Stored records:

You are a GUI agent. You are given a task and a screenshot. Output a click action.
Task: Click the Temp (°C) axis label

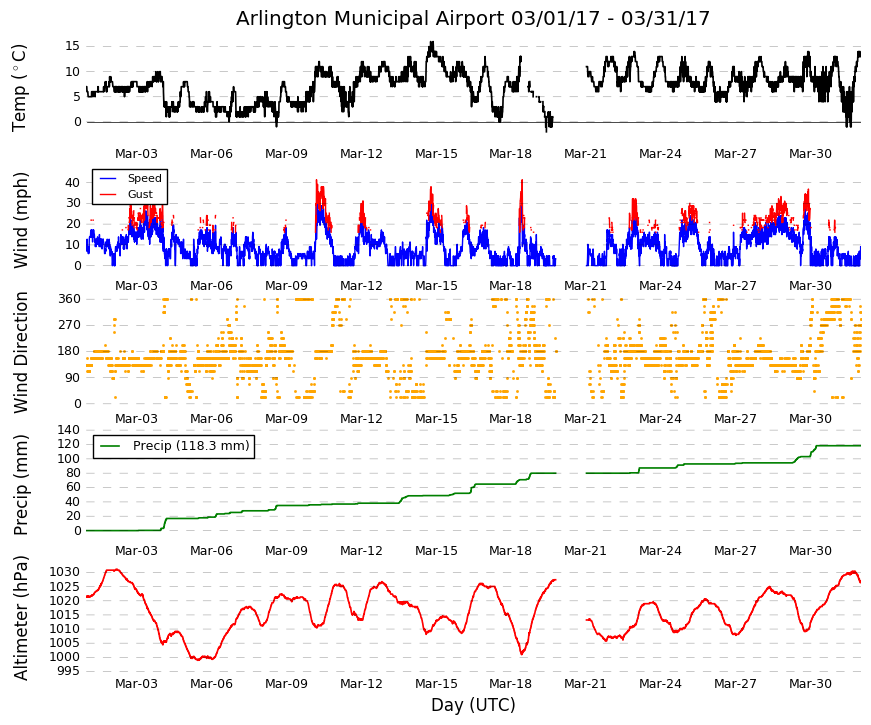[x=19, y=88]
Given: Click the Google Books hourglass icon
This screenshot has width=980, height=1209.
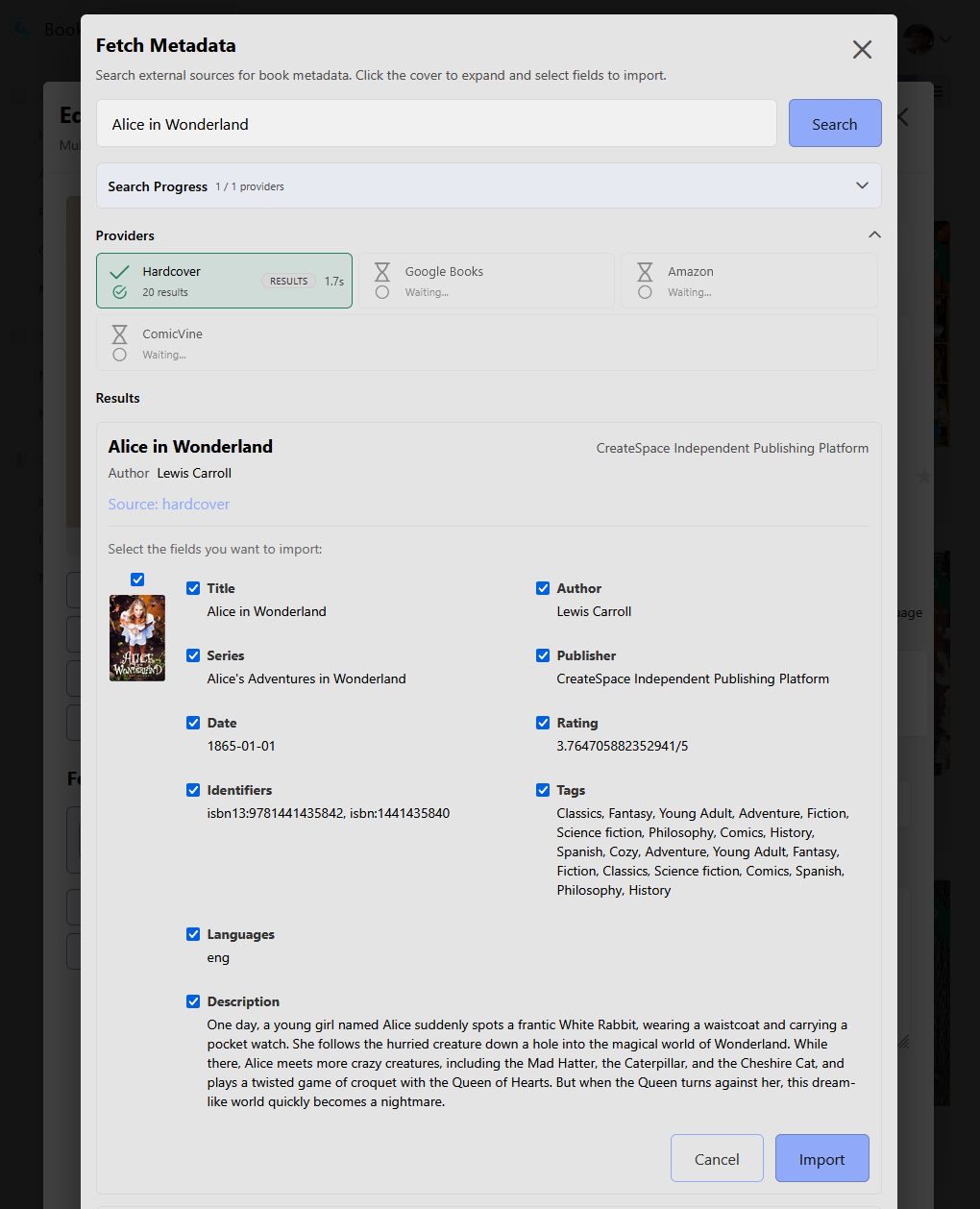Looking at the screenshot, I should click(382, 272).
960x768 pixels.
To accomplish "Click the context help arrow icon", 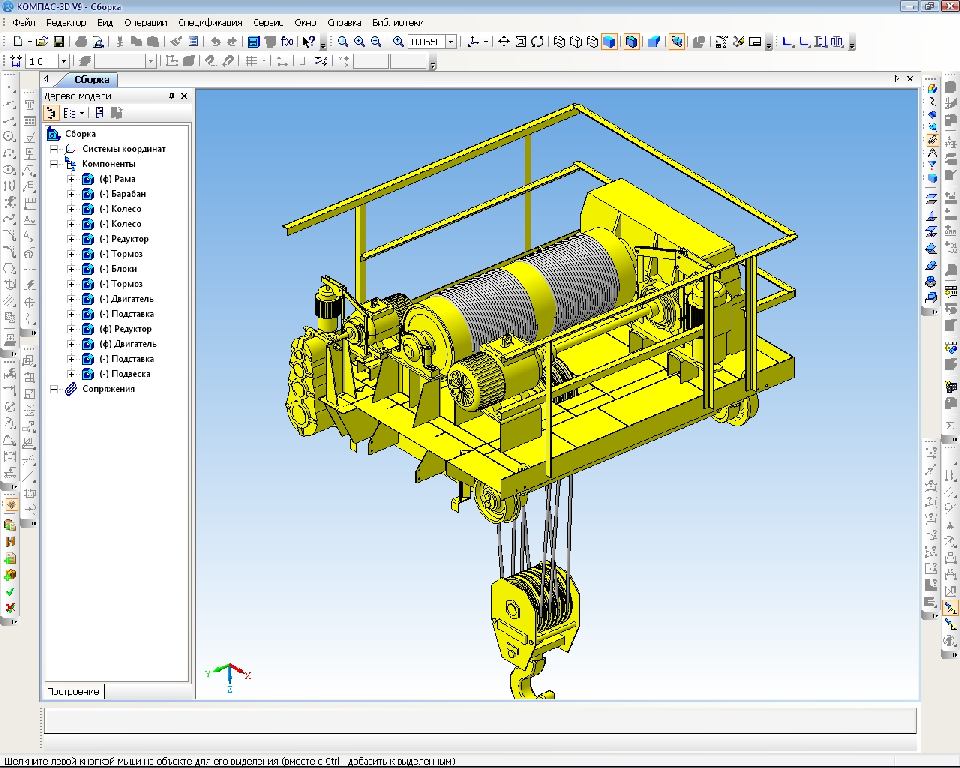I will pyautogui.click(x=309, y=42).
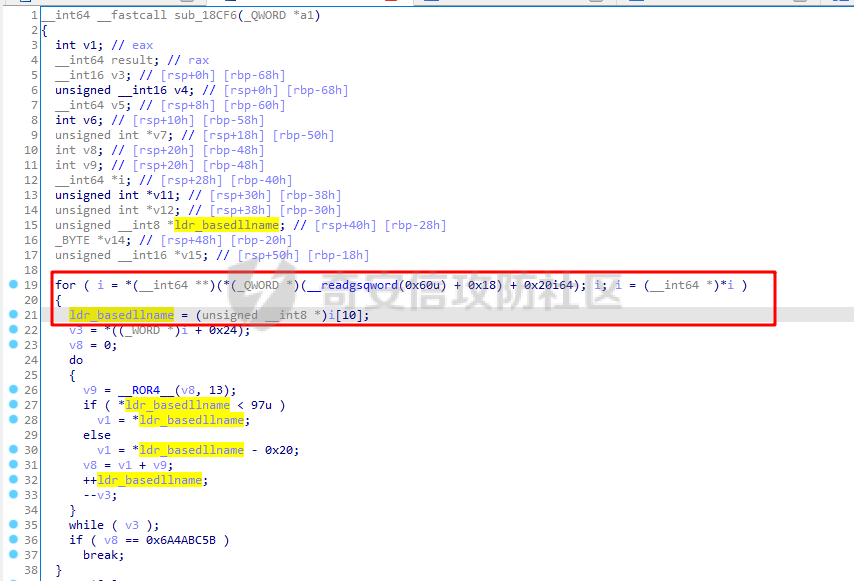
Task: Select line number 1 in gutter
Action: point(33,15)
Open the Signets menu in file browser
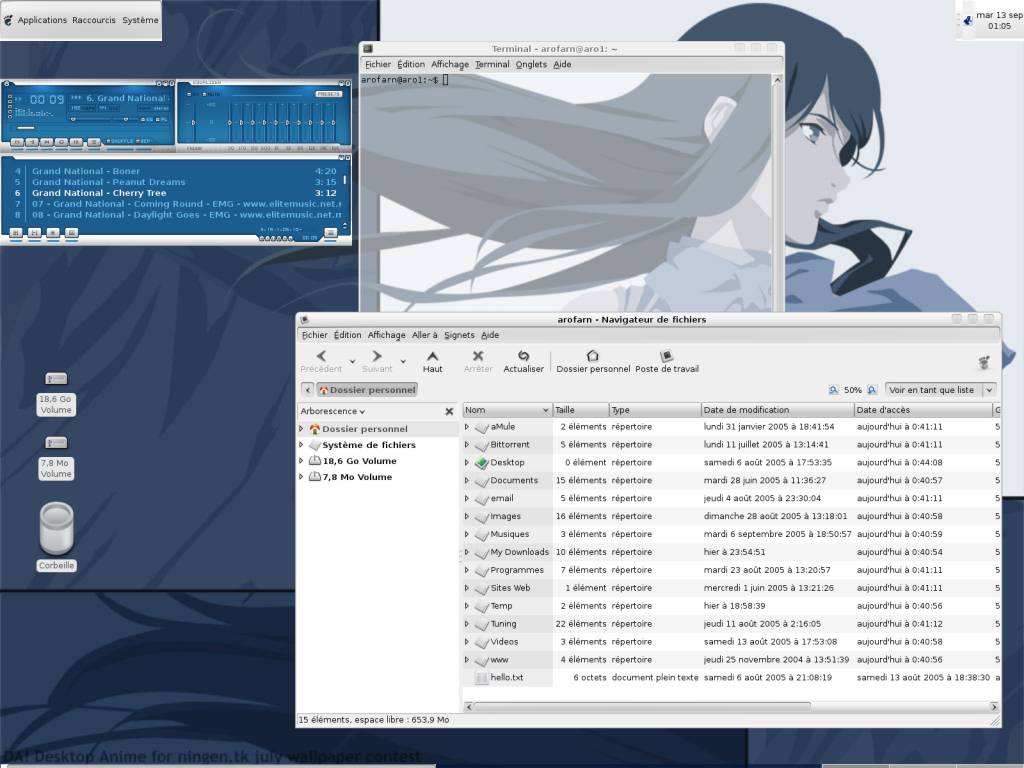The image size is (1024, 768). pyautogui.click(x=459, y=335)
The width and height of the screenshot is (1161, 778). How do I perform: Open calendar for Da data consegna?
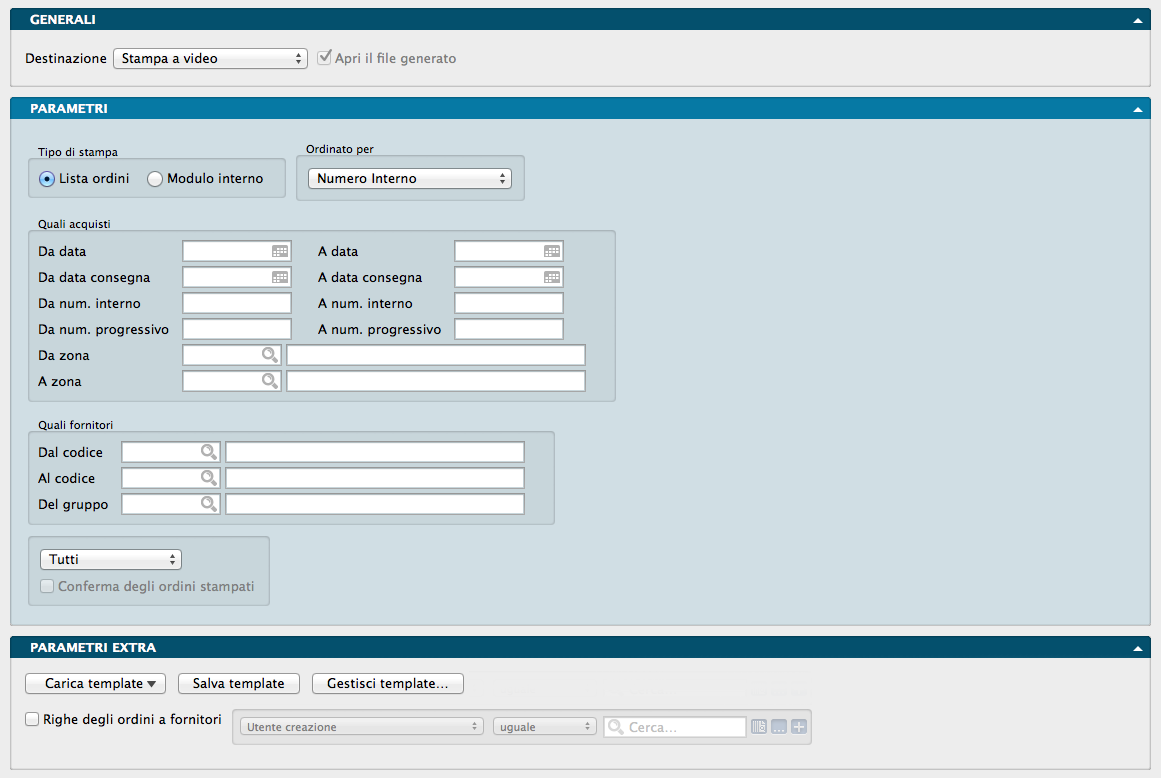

*Instructions for the task*. Your task is to print exactly the lines from the one containing "Open the Signets menu in file browser" through the final line of the records above, with no pictures and nothing more.

*Final answer*.
Open the Signets menu in file browser
The image size is (1024, 768). pyautogui.click(x=459, y=335)
The width and height of the screenshot is (1161, 778). How do I perform: Open calendar for Da data consegna?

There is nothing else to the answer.